## [Description of the task]
Copy the records from the line containing "Click the SETTINGS button label" through the end, both ends included, along with their requests. Multiply each click coordinate in the answers by 0.35 and round to the nearest whole number, with halves rounded up.

## [Data in this exercise]
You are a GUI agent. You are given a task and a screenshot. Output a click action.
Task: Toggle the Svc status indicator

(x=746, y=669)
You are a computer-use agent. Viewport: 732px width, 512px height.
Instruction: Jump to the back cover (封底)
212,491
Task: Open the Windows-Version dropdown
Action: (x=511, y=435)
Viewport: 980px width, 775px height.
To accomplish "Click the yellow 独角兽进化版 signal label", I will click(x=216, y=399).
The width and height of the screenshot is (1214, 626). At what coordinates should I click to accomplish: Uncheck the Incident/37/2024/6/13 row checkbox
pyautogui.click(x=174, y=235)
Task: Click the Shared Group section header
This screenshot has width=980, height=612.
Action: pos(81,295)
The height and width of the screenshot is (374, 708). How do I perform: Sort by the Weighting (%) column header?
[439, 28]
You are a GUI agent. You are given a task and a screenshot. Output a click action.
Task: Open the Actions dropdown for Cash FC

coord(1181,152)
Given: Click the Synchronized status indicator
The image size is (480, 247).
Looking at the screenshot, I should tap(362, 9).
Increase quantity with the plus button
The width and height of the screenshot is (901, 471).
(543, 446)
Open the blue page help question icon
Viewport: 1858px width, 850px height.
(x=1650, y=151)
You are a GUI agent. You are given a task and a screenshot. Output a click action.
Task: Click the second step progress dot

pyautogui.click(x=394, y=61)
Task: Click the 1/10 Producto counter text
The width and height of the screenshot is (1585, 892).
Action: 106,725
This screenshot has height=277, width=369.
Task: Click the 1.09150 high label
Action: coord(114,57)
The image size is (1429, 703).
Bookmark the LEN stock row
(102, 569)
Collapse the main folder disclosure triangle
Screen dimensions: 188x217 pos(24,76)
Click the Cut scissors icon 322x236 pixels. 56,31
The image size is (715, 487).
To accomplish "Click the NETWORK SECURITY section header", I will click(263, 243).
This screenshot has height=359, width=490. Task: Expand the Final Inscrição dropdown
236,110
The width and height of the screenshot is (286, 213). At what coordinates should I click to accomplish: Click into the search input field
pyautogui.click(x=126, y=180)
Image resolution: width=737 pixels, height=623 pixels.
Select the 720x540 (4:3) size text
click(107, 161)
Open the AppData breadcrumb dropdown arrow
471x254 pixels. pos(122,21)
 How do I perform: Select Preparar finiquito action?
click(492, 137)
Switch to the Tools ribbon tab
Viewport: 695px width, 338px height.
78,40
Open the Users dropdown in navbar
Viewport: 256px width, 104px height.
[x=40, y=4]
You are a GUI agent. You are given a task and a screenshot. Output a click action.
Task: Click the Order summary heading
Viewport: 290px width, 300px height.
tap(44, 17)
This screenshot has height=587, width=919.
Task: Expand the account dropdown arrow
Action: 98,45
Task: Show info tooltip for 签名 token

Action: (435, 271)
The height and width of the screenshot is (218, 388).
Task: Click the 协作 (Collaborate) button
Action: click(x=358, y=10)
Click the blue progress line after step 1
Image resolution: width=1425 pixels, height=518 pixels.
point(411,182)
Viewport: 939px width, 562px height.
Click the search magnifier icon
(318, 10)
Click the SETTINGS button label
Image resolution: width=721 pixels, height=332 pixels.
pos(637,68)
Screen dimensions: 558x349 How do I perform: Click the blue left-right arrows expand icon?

## [Exercise answer]
Click the SETTINGS button label
Image resolution: width=721 pixels, height=332 pixels.
pos(223,24)
Screen dimensions: 558x349 How do I perform: Click the blue left-right arrows expand icon?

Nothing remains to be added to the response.